Melina Malinen, 2014
"New organotypic liver cell cultures are needed to predict the metabolism, excretion, and safety of chemical compounds. Liver cell models are particularly important since the liver largely regulates the ultimate fate of compounds in the body. Approximately 70% of the drugs administered to the body are metabolized or excreted by the liver.
Animal models, cell cultures, and cell-free assays are the most common liver models. However, animal models and animal cells do not represent humans due to the interspecies differences in drug metabolizing enzymes and transporters. Instead, the most common cell-free methods, microsomes, are appropriate for drug metabolism studies, but the lack of drug transporters and transcription machinery prevents the complete evaluation of compounds. Primary human hepatocytes are capable of both drug metabolism and drug transport, and are, therefore, considered the gold standard to assess metabolism and toxicity of compoundsin vitro. Primary hepatocytes, however, suffer limited availability, high functional variability, and difficulty with maintaining differentiated phenotypes and functions in cell cultures. Therefore, continuous human liver cell lines, such as HepG2 and HepaRG, have been widely used to evaluate drugs and chemicals even though they have defects in their biotransformation functions. The advantages of cell lines are their good availability, easy maintenance, and inducible drug metabolism.
Generally, these cells are cultured in a two-dimensional (2D) manner that deviates from the physiological morphology and functions of the hepatocytes. The flattened 2D phenotype leads to reduced polarization and loss of important signaling pathways; this is likely to be a major reason for the failure in the prediction of drug metabolism, pharmacokinetics, and hepatotoxicity. It is believed that for more predictivein vitro models, the liver cells should be maintained in a three-dimensional (3D) microenvironment that allows reconstruction of polarization, and cell-cell and cell-extracellular matrix (ECM) contacts. The 3D cell cultures have been generated by different methods, such as cultures in matrices, scaffolds, bioreactors, and microfluidic platforms. Biomaterial hydrogels have demonstrated great potential for 2D liver cell culturing, but their potential to generate functional 3D liver cell cultures is largely unknown.

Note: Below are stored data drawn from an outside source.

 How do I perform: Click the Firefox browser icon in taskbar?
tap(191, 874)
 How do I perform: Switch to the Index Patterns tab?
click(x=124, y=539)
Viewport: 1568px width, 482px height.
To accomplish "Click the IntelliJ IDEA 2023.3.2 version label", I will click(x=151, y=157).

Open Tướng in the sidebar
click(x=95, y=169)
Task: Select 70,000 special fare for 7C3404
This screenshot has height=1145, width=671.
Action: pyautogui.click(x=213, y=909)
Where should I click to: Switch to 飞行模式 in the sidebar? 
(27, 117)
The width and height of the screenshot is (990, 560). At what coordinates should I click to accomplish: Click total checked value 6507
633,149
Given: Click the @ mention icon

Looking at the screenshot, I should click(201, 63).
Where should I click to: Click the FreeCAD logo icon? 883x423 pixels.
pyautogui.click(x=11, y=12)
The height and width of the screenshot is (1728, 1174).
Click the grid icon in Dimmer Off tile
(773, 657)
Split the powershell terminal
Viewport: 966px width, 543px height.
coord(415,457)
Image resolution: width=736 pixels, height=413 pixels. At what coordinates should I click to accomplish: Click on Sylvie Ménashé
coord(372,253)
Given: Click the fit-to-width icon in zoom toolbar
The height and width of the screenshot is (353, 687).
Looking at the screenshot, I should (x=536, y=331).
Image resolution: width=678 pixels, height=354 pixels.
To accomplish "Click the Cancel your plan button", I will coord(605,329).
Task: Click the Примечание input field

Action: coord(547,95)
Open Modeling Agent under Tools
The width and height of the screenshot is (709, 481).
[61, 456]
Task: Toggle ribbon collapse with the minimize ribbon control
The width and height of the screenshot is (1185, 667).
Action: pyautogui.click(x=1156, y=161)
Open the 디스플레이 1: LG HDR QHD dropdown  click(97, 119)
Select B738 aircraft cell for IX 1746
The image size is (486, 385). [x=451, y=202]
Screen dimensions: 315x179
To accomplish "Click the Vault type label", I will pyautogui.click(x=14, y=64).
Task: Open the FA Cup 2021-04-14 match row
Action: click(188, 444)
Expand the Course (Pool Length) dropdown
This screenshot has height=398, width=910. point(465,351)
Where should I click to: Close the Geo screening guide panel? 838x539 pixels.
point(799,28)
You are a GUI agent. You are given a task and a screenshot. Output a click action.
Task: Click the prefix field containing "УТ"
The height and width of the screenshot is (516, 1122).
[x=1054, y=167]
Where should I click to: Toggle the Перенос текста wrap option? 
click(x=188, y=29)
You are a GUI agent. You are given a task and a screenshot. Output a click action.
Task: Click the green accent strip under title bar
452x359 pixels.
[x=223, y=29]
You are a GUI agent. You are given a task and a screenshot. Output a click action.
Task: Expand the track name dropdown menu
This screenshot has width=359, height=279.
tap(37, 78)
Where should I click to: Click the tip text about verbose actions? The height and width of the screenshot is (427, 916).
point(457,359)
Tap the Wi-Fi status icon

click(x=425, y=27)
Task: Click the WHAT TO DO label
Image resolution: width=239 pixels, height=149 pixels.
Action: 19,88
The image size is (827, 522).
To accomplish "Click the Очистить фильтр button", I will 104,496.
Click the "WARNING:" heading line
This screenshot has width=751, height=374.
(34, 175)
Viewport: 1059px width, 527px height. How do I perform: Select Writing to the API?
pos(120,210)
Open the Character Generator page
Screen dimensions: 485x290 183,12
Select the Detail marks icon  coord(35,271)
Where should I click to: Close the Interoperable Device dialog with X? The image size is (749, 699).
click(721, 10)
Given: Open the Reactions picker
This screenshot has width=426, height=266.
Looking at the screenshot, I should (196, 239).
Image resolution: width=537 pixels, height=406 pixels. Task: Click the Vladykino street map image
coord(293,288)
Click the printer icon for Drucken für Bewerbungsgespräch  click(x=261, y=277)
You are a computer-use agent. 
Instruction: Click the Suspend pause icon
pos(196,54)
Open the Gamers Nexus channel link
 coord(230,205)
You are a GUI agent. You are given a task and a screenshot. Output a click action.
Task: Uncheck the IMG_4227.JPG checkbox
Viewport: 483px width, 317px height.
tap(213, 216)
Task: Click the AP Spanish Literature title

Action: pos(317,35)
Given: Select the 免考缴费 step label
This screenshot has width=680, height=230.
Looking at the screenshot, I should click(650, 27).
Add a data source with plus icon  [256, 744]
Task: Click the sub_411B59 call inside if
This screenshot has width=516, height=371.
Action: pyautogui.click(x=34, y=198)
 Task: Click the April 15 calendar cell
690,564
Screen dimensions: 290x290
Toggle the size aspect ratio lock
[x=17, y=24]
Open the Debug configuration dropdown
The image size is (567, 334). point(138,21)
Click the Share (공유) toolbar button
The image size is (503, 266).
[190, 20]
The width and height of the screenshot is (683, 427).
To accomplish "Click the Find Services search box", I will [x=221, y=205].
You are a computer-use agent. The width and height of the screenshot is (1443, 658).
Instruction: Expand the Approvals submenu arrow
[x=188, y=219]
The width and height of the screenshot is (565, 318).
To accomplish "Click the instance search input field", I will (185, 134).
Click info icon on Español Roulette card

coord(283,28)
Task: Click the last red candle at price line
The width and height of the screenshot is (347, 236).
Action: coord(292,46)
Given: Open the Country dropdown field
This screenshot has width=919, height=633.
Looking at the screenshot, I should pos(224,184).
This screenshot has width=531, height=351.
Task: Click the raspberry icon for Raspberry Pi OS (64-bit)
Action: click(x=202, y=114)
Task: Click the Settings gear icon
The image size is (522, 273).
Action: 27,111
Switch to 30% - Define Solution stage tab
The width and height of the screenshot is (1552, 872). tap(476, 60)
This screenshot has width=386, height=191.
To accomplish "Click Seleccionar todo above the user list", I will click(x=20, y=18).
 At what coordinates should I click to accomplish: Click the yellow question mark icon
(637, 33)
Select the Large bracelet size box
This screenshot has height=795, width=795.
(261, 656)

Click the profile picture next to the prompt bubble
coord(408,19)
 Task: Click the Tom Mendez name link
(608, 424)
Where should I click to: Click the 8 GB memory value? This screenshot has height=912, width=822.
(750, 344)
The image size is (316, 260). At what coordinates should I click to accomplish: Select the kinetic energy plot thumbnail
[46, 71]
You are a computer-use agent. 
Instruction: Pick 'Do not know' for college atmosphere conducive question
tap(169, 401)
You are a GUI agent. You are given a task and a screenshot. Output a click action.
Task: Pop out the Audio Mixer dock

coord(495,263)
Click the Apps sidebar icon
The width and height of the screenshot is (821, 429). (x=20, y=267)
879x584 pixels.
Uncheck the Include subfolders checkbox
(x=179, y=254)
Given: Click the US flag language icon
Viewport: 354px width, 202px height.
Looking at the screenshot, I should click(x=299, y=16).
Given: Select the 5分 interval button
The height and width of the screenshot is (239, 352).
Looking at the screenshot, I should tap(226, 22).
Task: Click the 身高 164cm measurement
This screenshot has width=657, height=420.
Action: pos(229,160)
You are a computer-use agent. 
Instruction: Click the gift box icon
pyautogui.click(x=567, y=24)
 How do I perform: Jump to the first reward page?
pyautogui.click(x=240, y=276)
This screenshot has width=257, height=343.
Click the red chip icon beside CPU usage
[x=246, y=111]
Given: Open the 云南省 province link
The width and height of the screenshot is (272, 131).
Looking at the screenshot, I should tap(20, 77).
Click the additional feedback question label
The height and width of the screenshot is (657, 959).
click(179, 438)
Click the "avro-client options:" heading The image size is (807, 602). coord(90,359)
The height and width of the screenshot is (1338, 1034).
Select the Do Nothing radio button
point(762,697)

The main goal of this thesis was to establish improved 3D liver cell cultures with biomaterial hydrogels. Particular attention was focused on the effects of 3D hydrogels on drug metabolism and excretion, cytoarchitecture, and cellular differentiation of HepG2 and HepaRG cell lines. As a starting point, we studied the suitability of wood-derived nanofibrillar cellulose (NFC) hydrogel as a cell culture matrix. NFC hydrogel has not been studied in cell culture before; however, as a novel, defined, animal-free, and4 abundantly available material, it evoked interest for testing. Herein, the wood-derived NFC was proven to own rheological and structural characters that allow 3D cell culture. Moreover, the NFC was compatible with the HepG2 and HepaRG cells, allowing for the formation of 3D multicellular aggregates with increased apicobasal polarity. When compared to commercial hydrogels, the NFC supported the albumin secretion, an indicator of hepatocellular synthetic function, from HepG2 and HepaRG cells as well or even better. These results demonstrate the potential of woodderived NFC to function as an ECM analogue, and present the first HepaRG aggregate cultures.
Next, the effect of the RAD16-I peptide hydrogel on the HepG2 cell line was investigated in more detail. Immunofluorescence staining and vectorial transport showed formation of tissue-like arrangements including bile canaliculi-like structures and polar distribution of canalicular efflux transporters, multidrug resistance-associated protein 2 (MRP2), and multidrug resistance protein 1 (MDR1), in the spherical HepG2 cell aggregates. The study clearly demonstrated that the peptide hydrogel increases the apicobasal polarity and appearance of bile canaliculi structures in HepG2 cell cultures.
The plasticity of HepaRG liver cells was exploited to investigate the impact of 3D NFC and hyaluronan-gelatin (HG) hydrogel cultures on the phenotype of both undifferentiated HepaRG cells (early liver progenitors) and differentiated HepaRG cells (hepatocyte-like cells together with cholangiocyte-like cells). Based on the expression and activity of hepatic markers, drug metabolizing enzymes, and drug transporters, the 3D NFC and HG hydrogels promoted the differentiation of HepaRG liver progenitor cells when compared to the standard 2D technique. Instead, the 3D hydrogel cultures could not really improve the properties of differentiated HepaRG cells.
In conclusion, these findings reveal the capability of the NFC, RAD16-I peptide, and HG hydrogels to improve the properties of HepG2 and HepaRG human liver cells. The new spheroid cultures of HepG2 and HepaRG cells may represent added value for pharmacokinetic and toxicity predictions, showing a liver-like cytoarchitecture and demonstrating applicability for drug metabolism and transport studies. Overall, the results deepen our knowledge of the 3D liver cell cultures."
Melina Malinen, Development of organotypic liver cell cultures in three-dimensional biomaterial hydrogels, University of Helsinki, Finland, 2014.